I used larval fish because it eliminated some variables that I would otherwise have to account for. For my project, I raised the fish from embryos to 7 days post-fertilization, so I knew exactly what their life had entailed leading up to their exposure to Ropinirole. There were no questions of how old some of the fish were, what nutrients they had received, ets. Additionally, by day 7, these fish have mostly developed their complete organ systems, so prolonging the exposure any longer would only increase the chance of contaminating the experiment.
Hope that answers your question!
Hi, this is a very interesting project! I was wondering whether the 1 and 10 μM concentrations of Ropinirole had any effects on the zebrafish? Thank you!
Thanks for the question. Both the 1 and 10 μM concentrations had effects on the zebrafish. These effects are most clearly seen when looking at Figures 1 and 2. During the dark cycles, you can see that the distance moved for the fish that were exposed to any concentration of Ropinirole (1, 10, 100 μM) is significantly lower than the distance moved for the controls (ERM, DMSO, and Domperidone).
As a bonus, you can see that out of the 3 Ropinirole concentrations, the lowest dose of Ropinirole (1 μM Ropinirole) had the most distance traveled, followed by the medium concentration ( 10 μM Ropinirole), and finally the highest concentration (100 μM Ropinirole).

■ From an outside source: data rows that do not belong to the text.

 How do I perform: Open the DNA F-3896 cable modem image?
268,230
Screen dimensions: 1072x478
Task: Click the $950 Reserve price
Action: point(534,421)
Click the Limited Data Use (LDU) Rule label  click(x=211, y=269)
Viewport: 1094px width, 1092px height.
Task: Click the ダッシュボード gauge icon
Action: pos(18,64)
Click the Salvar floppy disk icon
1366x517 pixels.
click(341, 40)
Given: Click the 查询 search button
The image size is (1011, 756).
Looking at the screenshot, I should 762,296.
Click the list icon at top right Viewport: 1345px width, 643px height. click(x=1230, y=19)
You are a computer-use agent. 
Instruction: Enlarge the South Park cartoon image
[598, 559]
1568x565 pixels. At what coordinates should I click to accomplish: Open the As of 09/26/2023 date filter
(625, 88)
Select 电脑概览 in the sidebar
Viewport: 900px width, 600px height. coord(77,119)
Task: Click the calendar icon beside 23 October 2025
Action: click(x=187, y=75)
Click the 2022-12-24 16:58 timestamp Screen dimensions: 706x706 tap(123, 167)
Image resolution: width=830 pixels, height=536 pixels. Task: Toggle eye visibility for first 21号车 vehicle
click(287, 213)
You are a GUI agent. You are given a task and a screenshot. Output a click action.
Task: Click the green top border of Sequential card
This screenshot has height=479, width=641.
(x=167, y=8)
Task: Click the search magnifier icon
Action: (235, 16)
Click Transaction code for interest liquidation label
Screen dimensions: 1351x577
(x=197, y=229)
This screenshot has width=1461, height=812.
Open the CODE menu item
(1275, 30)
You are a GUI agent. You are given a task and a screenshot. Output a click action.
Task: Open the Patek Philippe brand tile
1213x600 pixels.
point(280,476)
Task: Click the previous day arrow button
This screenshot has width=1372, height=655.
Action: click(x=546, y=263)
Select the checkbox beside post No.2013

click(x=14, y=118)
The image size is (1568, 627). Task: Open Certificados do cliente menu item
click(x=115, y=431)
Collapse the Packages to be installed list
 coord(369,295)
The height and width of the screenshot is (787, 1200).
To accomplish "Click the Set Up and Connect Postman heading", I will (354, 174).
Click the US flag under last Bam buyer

This pattern led me to my conclusion that as the concentration of Ropinirole increased, the total distance traveled decreased, indicating hypoactivity among the fish that were exposed to Ropinirole.
Hope that answered your question!
Really interesting research, just curious why this exact fish was tested and why at such an early age.
Thanks for your question. Just left an extended response to Dominika’s post, who had a similar question to yours. See above.
Hi Andrew, super interesting presentation!
Why is Domperidone a positive control in this experiment and what is it normally used to treat?
Similar to how Ropinirole is a dopamine receptor agonist, Domperidone is a receptor antagonist, suggesting that it would have the opposite effect of Ropinirole and is why it was used as a positive control. If I hypothesized that an exposure to Ropinirole would induce hypoactivity, then as the positive control, an exposure to Domperidone would induce hyperactivity, which is exactly what happened in my experiment, as indicated by the graphs on my poster.. Clinically, it is given as a medication that increases stomach and bowl movements and is sometimes given to Parkinson’s Disease patients that are experiencing nausea and vomiting as a side effect from other drugs.
Here is a paper on the effects of Domperidone on larval zebrafish that the Martyniuk Lab published a couple of years ago and inspired me to do this Ropinrole project!
This presentation was quite wonderful. The use of Ropinirole in this experiment was quite interesting. I wonder what this research implies for dopamine receptors in humans.
Thanks for checking out my project! I believe that the research conducted on dopamine receptors in this experiment translates quite well to humans! While this particular experiment focused mainly on the locomotor and behavioral aspects of the Ropinirole exposure, I am currently doing experiments on the genetic effects as well. Specifically, I am looking at what genes are expressed within these zebrafish while being exposed to Ropinirole. I think the conclusions made from that experiment would have more substantial implications on dopamine receptors within humans.